• [Excerpt provided]
++++
Joe Swift’s been busy, following up his successful new show The Great Chelsea Garden Challenge by duetting with Monty Don on this years’ Chelsea Flower Show. We have a chat with the Hackney hort about hot gardens, flatulent vegetables and the merits of a mattock.
(Still basking in the golden glow generated by Arsenal’s resounding FA Cup success, Joe precedes the gardening questions with a lengthy discussion on the joy of Alexi Sanchez)
I’d imagine you’re still suffering from a Chelsea hangover, Joe? There were some really special show gardens this year, but what was your pick of the crop?
Dan Pearson’s was quite incredible. I think it was quite difficult for the viewers to get their heads around it, the tv cameras couldn’t quite do it justice somehow. A lot of people were saying, ‘I don’t quite get it, I don’t quite get it’, but one of the privileges of my job is that I get to go on the gardens and walk around them, and see things as they develop over the week, and Dan’s was just incredible. Not only was it a great garden, it was an amazing feat of engineering – he brought down 250 tonnes of boulders from Chatsworth and he took over the whole triangle.
++++
Carry on the interview with Joe Swift about the Chelsea Flower Show from the point where the text stops. The material after this point is unrelated to the interview.

• [Collected material]
++++
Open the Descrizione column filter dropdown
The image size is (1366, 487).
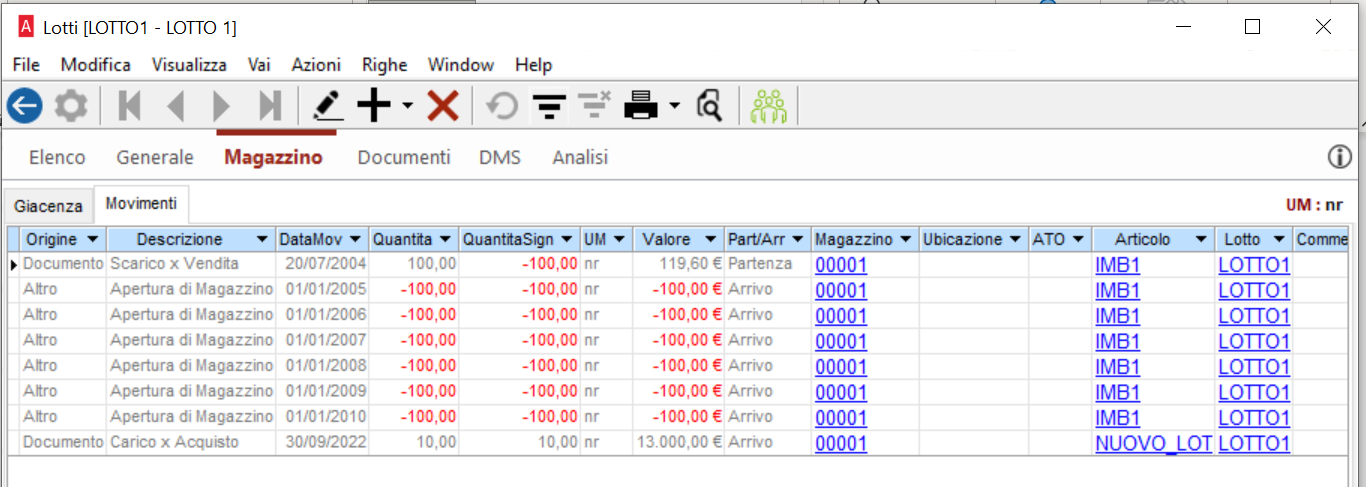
++++
• [Exercise answer]
It looked like it had been there for a hundred years which is actually a really difficult thing to do. It’s much easier to create a show garden where everything is whizzy, wowy and zappy, but to do what Dan did is really hard. I think that Dan is such a sensitive man and a sensitive garden designer… I think it will filter down actually, and have sort of a knock on effect and make people re-evaluate a way to garden – working with what they have got and with the landscape rather than ripping everything out and starting all over again. He’s always going on about a sense of place and trying to create that sense of something special about the environment. He managed to do that in the middle of the Chelsea Flower Show. Unbelievable.
There was also the L’Occitane Garden by James Basson, a garden which was really beautiful with olives and poppies that had self-seeded, veggies and a load of weeds and stuff in there as well. It did need sunshine to look really good, but, when the light caught it, it looked amazing.
So Dan says he doesn’t want to design next year?
I don’t think he’ll be back in a hurry. He hasn’t been there for 11 years, and I don’t think he’s gonna be back for another 11 really.
So that leaves the ‘Best in Show’ Chelsea crown vacant. Is it time for another Swifty garden?
Ooohhhh, well not next year – I would have already had to get my bloody drawings in. One year… I’m not in a mad rush, but I do keep coming up with some crazy ideas. Every time I go to Chelsea I do get very excited and think I really want to be doing another one of these, and I will at some point, but no mad rush. It’s funny because when I did my garden I was like, well, getting a medal doesn’t matter, the most important thing is that I’m pleased with my garden, but having got a gold…. if it was a silver gilt, I would have thought ‘I’ve got to go again, I’ve got to go again’, but having got the gold, there’s only one way to go from there. But I will do one one day.
What to you predict for next year’s Chelsea? Hot gardens? Conifers? What’s going to be the trend do you think?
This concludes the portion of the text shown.